Meyerbeer : Robert le Diable

3 CD Palazzetto Bru Zane BZ 1049

En conclusion de notre compte rendu de Robert le Diable, mis en espace à l’Auditorium de Bordeaux, en septembre 2021 (voir O. M. n° 177 p. 63 de -novembre), nous écrivions : « Le Palazzetto Bru Zane, partenaire du projet, a enregistré les trois concerts programmés. Moyennant les petites corrections de rigueur en pareil cas, s’agissant notamment de l’équilibre chœur/orchestre, nous tiendrons, enfin, l’intégrale de référence de Robert le Diable que nous appelons de nos vœux depuis tant d’années. »

La voici, cette intégrale, qui n’en est, d’ailleurs, pas vraiment une.
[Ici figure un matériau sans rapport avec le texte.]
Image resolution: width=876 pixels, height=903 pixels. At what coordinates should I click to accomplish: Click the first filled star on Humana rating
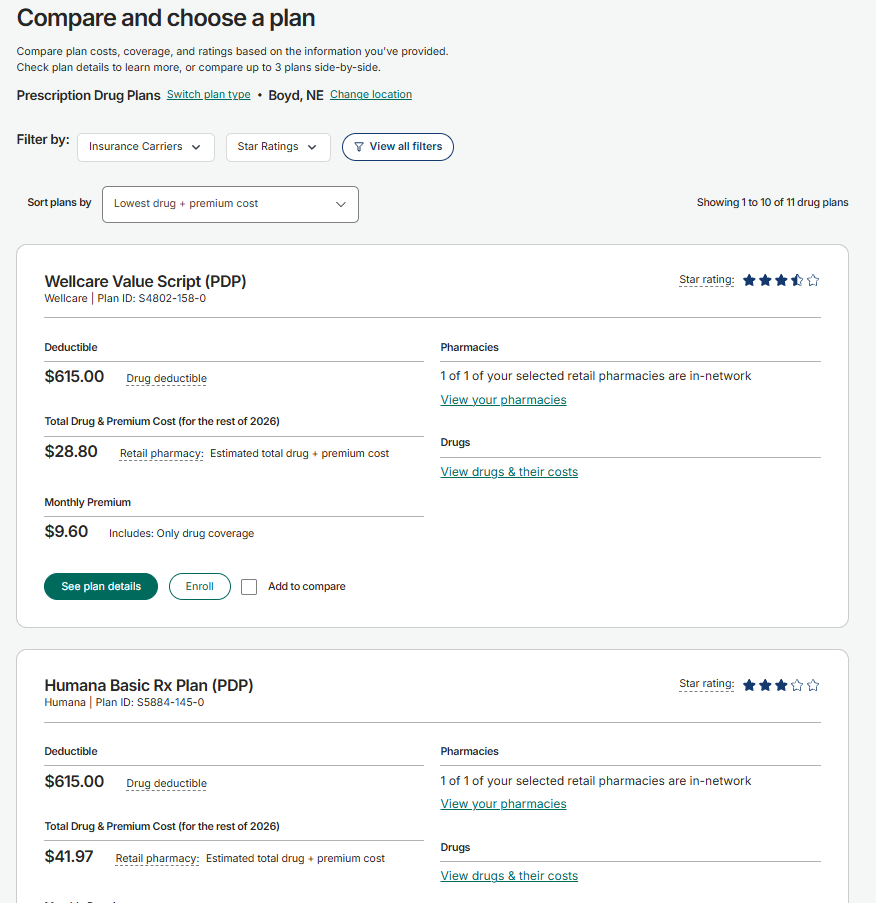pos(749,685)
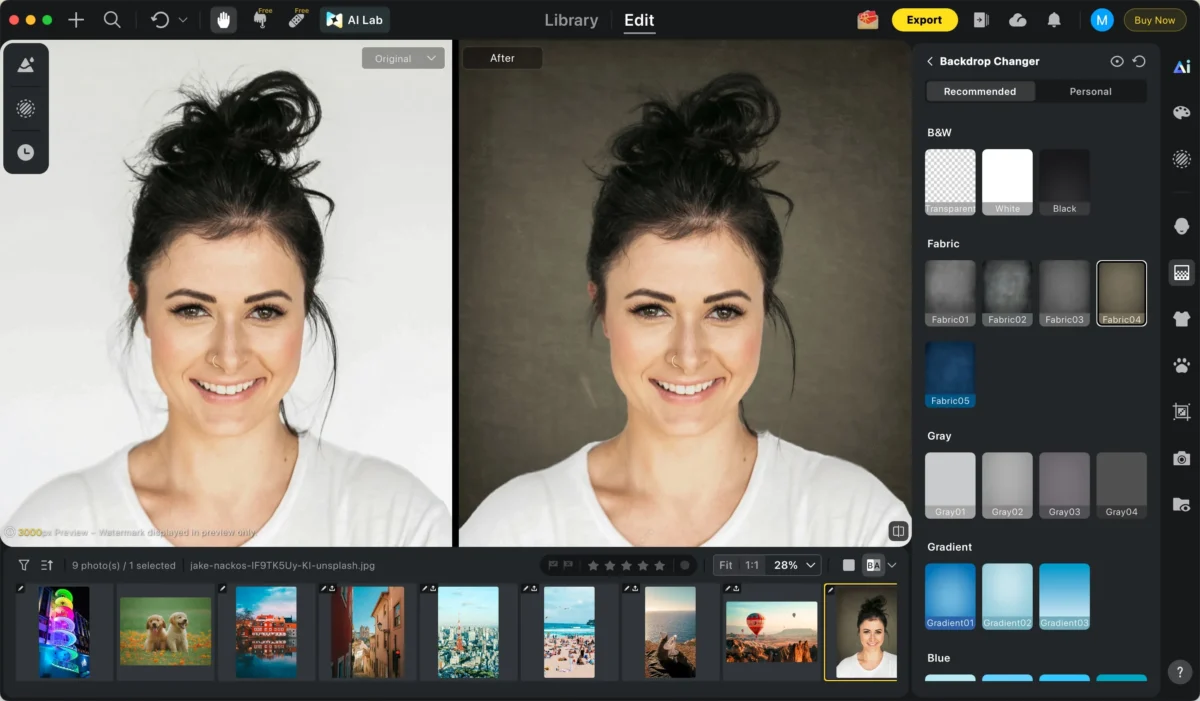
Task: Open the color palette panel icon
Action: click(x=1181, y=113)
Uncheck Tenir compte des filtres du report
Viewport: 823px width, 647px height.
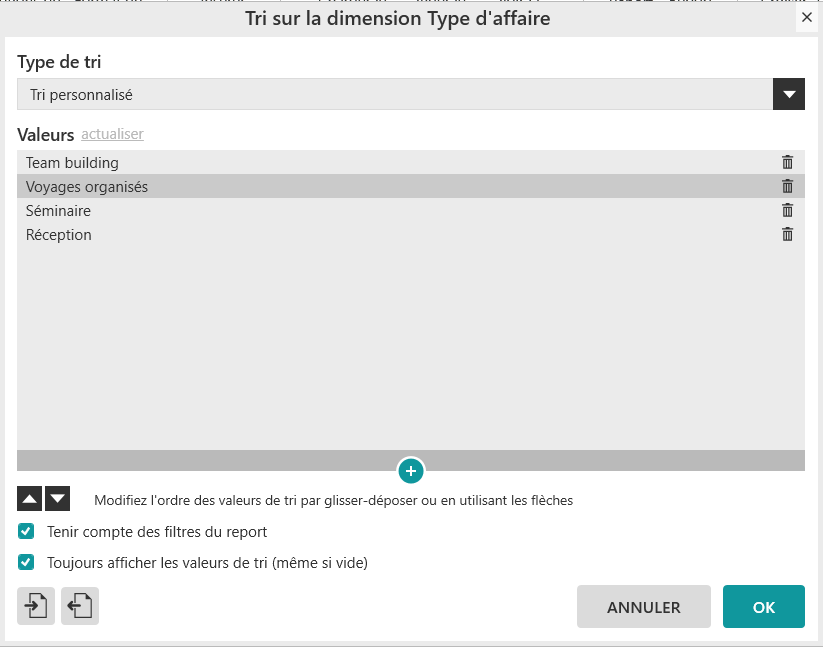(x=27, y=532)
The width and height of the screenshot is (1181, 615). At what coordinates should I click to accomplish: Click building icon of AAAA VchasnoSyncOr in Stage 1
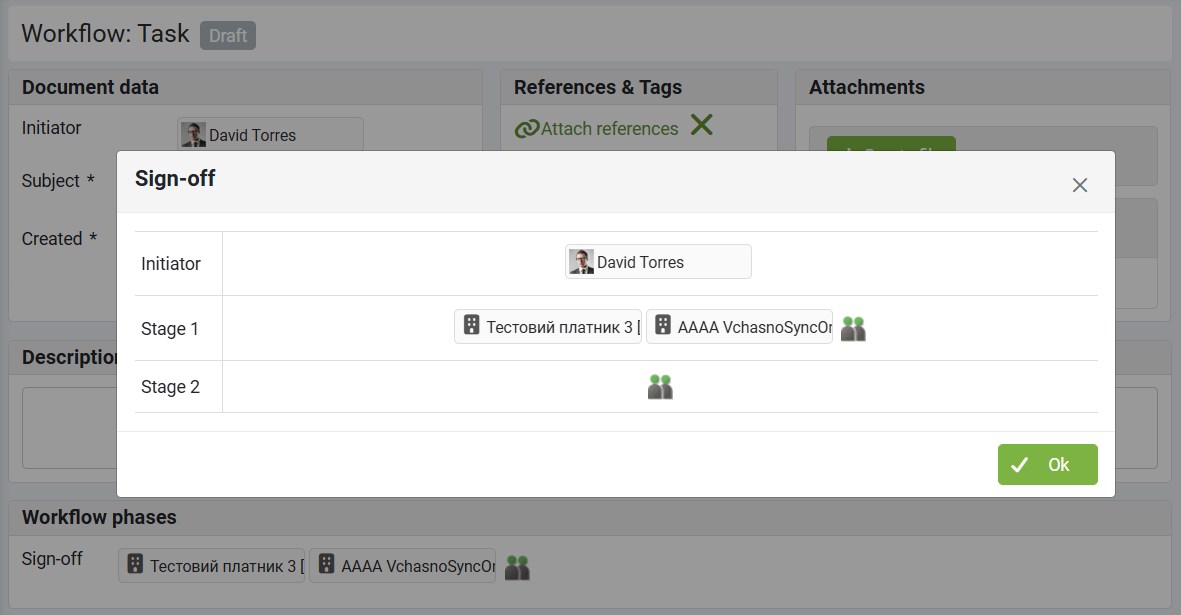coord(663,326)
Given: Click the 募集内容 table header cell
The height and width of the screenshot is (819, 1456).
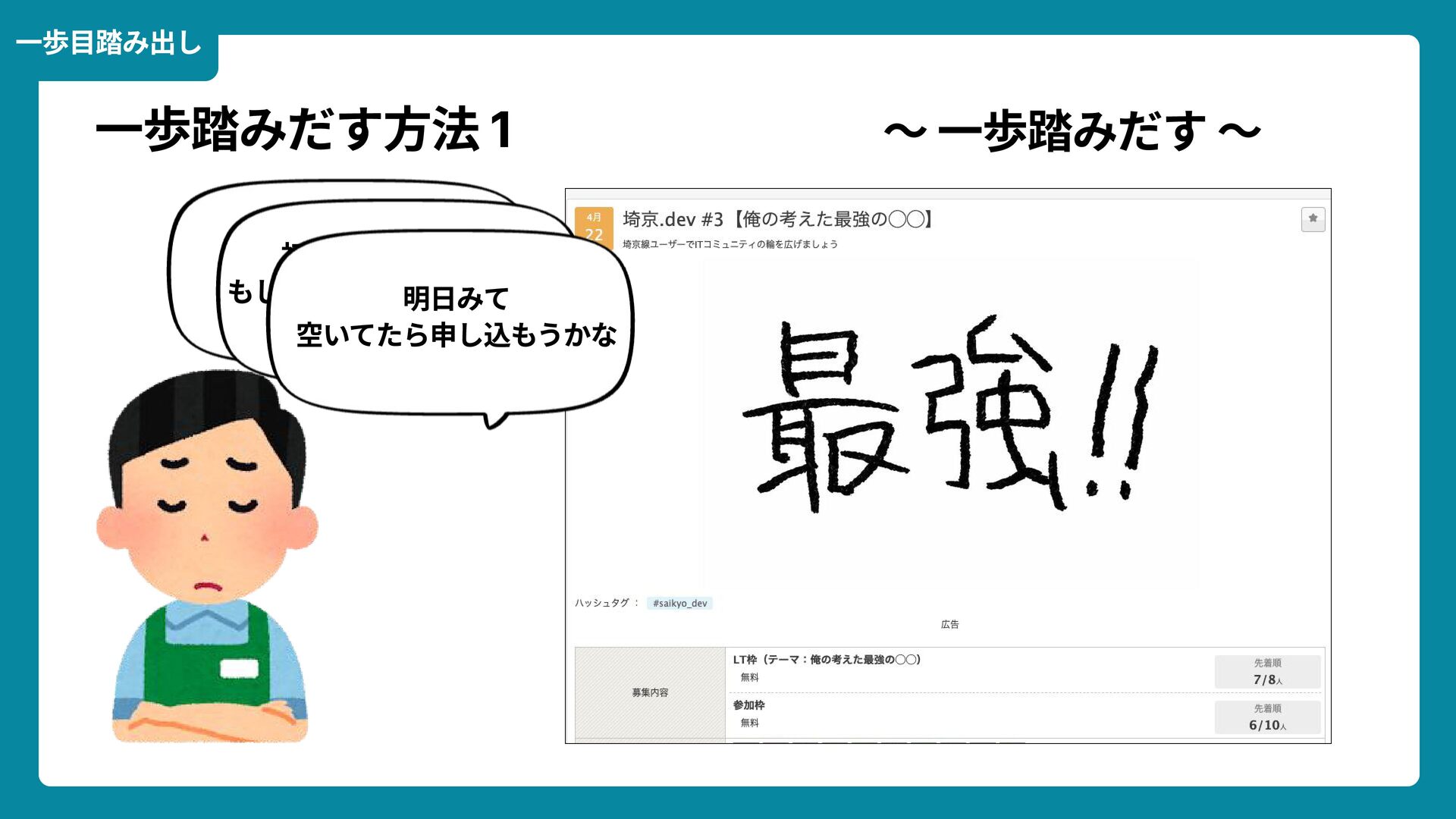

Des coupures ont, en effet, été pratiquées, certes pas négligeables, mais en rien rédhibitoires, et, dans tous les cas, moins nombreuses que dans les précédentes éditions en CD de l’ouvrage – trente-cinq minutes de musique en plus, par rapport à la meilleure version jusqu’ici accessible, captée sur le vif, à Salerne, en 2012, sous la baguette de Daniel Oren (Brilliant Classics). Dans le somptueux livre-disque édité par le Palazzetto, elles sont, en plus, clairement indiquées dans la reproduction du livret.

Pour le reste, l’équilibre chœur/orchestre est, effectivement, bien meilleur, sans atteindre, pour autant, la qualité d’une  prise de son en studio. Surtout, les gros décalages constatés dans la salle, au premier acte, ont été corrigés. Les micros (et le mixage de plusieurs soirées) confèrent, également, de la présence au Raimbaut de Nico Darmanin. La voix n’est pas des plus agréables, on ne comprend pas ce qu’il dit dans sa « Ballade » du I, mais son « Duo bouffe » du III avec Bertram, très réussi, balaie nos réserves.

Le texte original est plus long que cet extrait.